How to get rid of copying and pasting text in ajax html editor

I am using ajax html editor for the news description page. When I copy an insert from a word or the Internet, it copies the style of this text, paragraph, etc., which overcomes the default class style of the text block of the HTML editor. What I want is to get rid of the inline style as shown below, but not for the html that is
I want to keep this in paragraph

<span id="ContentPlaceHolder1_newsDetaildesc" class="newsDetails"><span style="font-family: arial, helvetica, sans; font-size: 11px; line-height: 14px; color: #000000; "><strong>Lorem Ipsum</strong>&nbsp;is simply dummy text of the printing and typesetting industry. Lorem Ipsum has been the industry standard dummy text ever since the 1500s, when an unknown printer took a galley of type and scrambled it to make a type specimen book.<BR /> It has survived not only five centuries, but also the leap into electronic typesetting, remaining essentially unchanged. It was popularised in the 1960s with the release of Letraset sheets containing Lorem Ipsum passages, and more recently with desktop publishing software like Aldus PageMaker including versions of Lorem Ipsum.</span></span></p> 

#left_column .newsDetails span[style] { font-family: Arial !important; font-size: small !important; font-weight: normal !important; color: #808080 !important; }

+6
source share
6 answers

First, keep in mind that the HTML received when pasting from Word (or any other HTML source) will vary greatly depending on the source. Even different versions of Word will give you a radically different entry.
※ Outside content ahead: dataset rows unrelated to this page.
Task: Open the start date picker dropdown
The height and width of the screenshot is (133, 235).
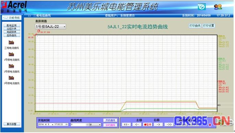Action: click(52, 125)
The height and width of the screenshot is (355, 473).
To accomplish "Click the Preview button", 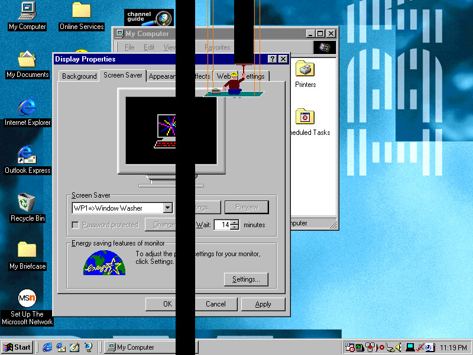I will (x=247, y=207).
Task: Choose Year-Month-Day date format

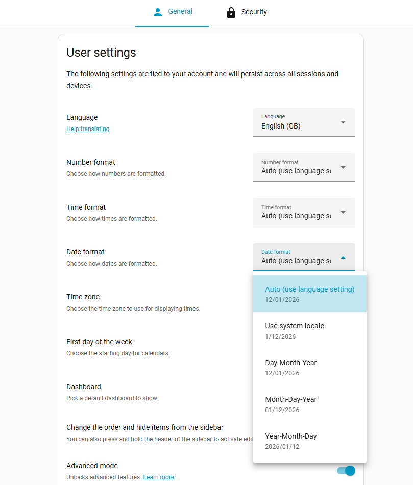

If you have developed code that works fine on content from the version of MS Word that you have, it may not work at all for another version of MS Word.

In addition, some sources will embed HTML-like content, but actually garbage. When you paste HTML content into a rich text area in your browser, your browser has nothing to do with how this HTML code is generated. Do not expect this to be valid in any part of your imagination. In addition, your browser will promote HTML as it is pasted into the DOM area of ​​your rich text.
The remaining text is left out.